Stephen Baxter - The Science of Avatar

But in the universe of Avatar , a physicist called Albert McKinney has found a way to do just that, by exploiting another quantum property called “tunneling.”

It may be that when we reach for the stars for real, we will have a better theory of physics than we have today. As Dirac and others have argued, relativity, the science of the very big and very fast, and quantum mechanics, the science of the very small, must one day be united in a “quantum gravity” theory, out of which may naturally fall faster-than-light communications, and indeed something like a warp drive.

But this is for a more distant future.

So we’ve come to the end of Venture Star ’s interstellar journey. The great engine has fired to slow us. The universe as seen from the observation dome has opened up like a flower in spring.
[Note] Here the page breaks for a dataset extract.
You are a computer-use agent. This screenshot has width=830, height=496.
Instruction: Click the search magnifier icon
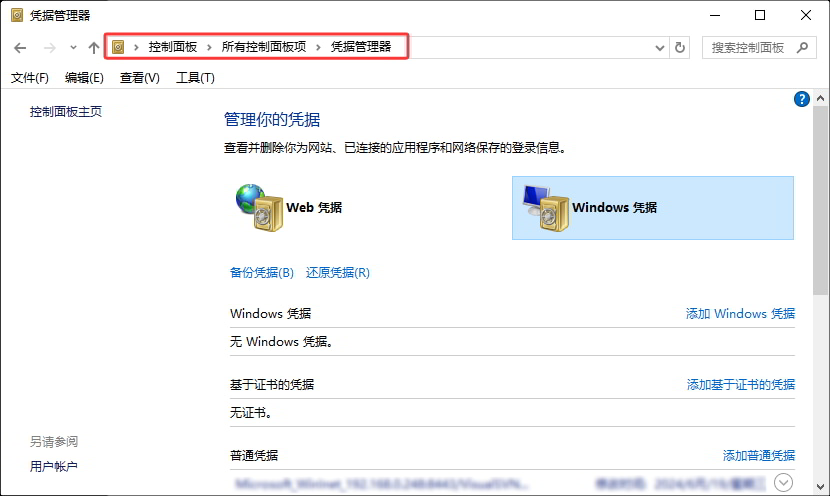click(804, 47)
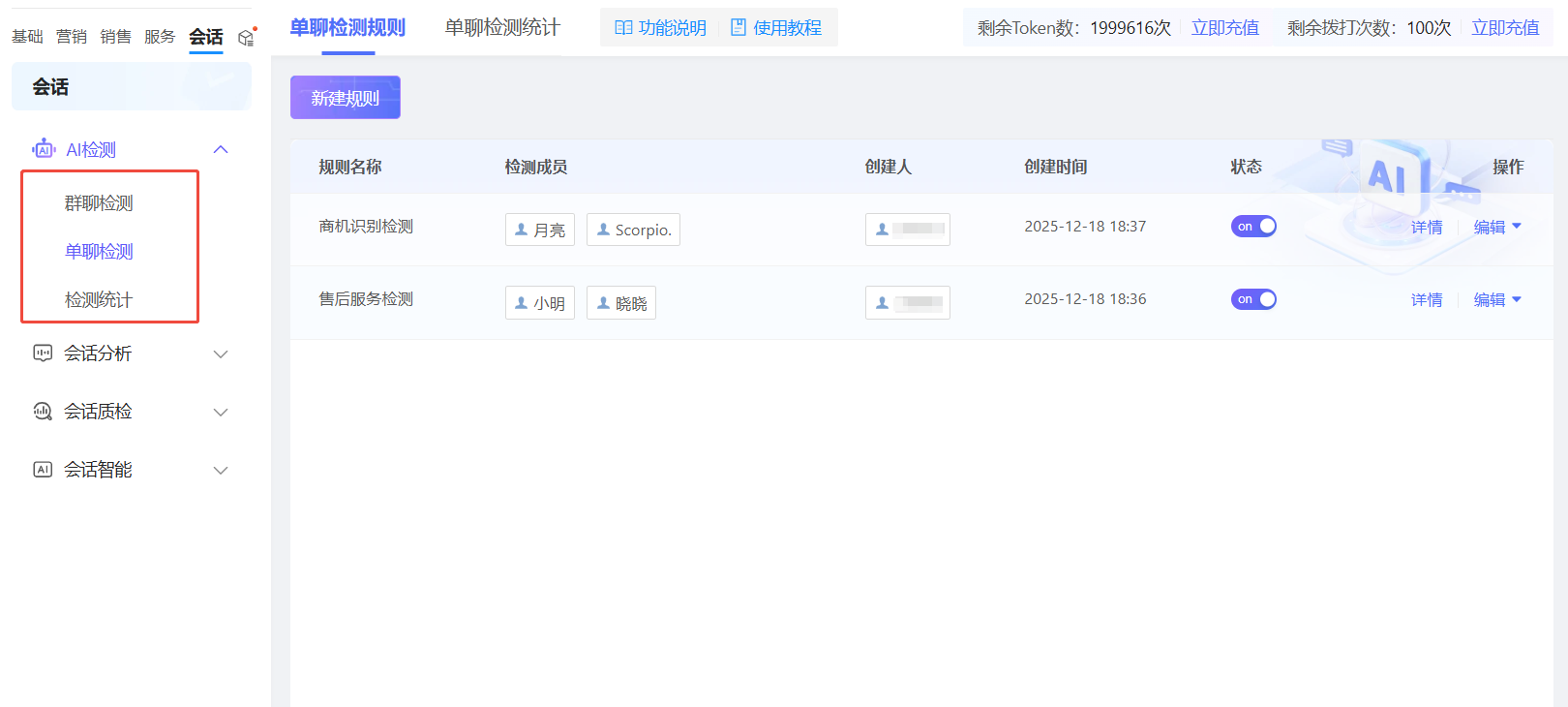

And laid out before us is a majestic spectacle: Alpha Centauri.

The very first interstellar journey we make is likely to be, just as in Avatar , to our sun’s nearest neighbour.
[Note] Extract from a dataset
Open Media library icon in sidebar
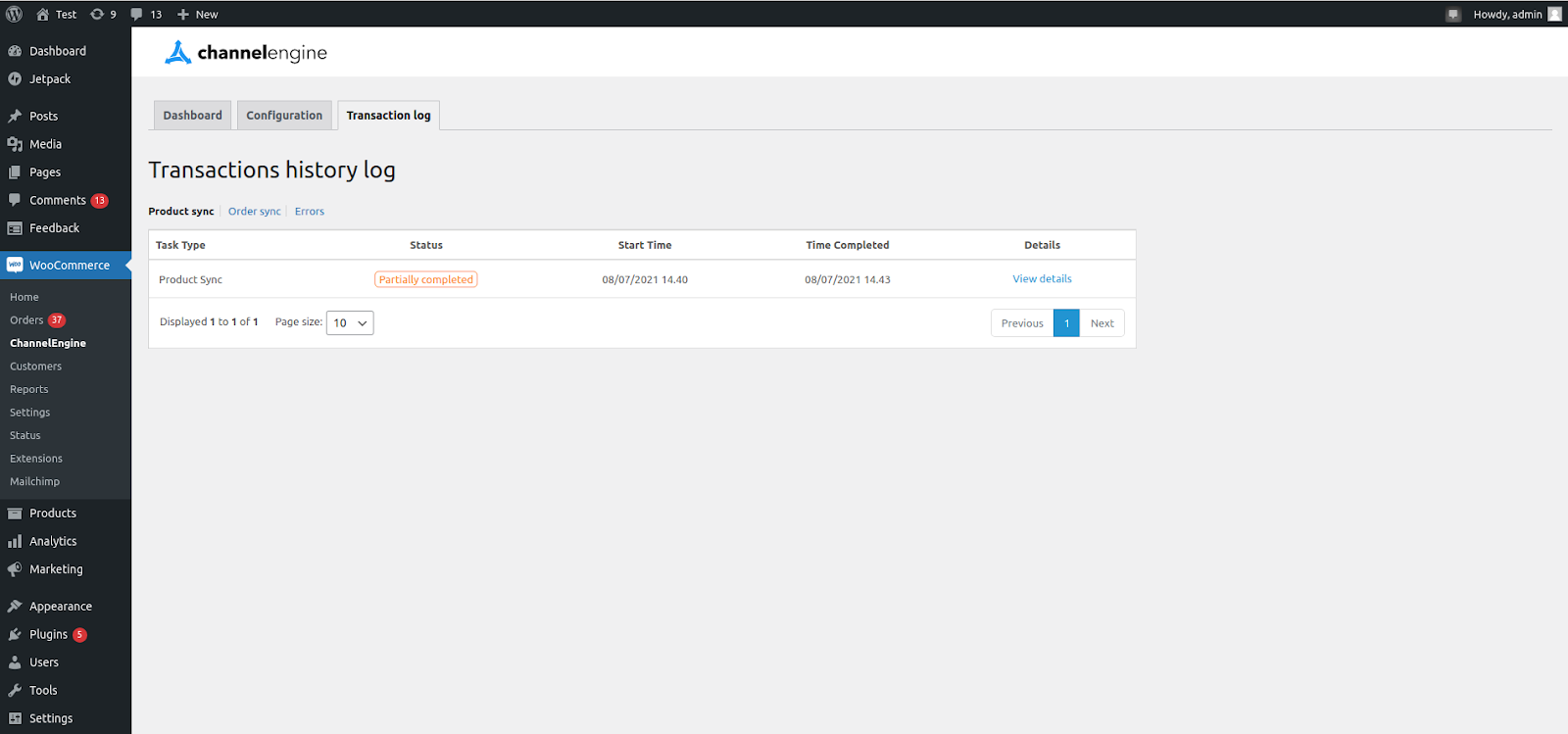The image size is (1568, 734). pos(15,144)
Alpha Centauri is a triple star system. The two principal stars, known as A and B, are bound close together by gravity. The twins don’t orbit each other, but both circle a common centre of mass, just a point in space, following looping elliptical trajectories. Each of the two central suns is similar to our sun, A in particular, but these near-twin stars are no further apart than the planets in our solar system. Alpha B comes about as close to A as the planet Saturn does to the sun, though it loops out to Pluto’s distance.

Imagine standing on a planet orbiting A, the brighter star (as Polyphemus does). From here A looks like our sun in the sky. The companion, B, is a brilliant, orange-ish star. Even at its furthest distance from A, B is about two hundred times brighter than the full moon; at its closest it is over two thousand times as bright as the moon. In fact it shows a disc to a sharp enough naked eye.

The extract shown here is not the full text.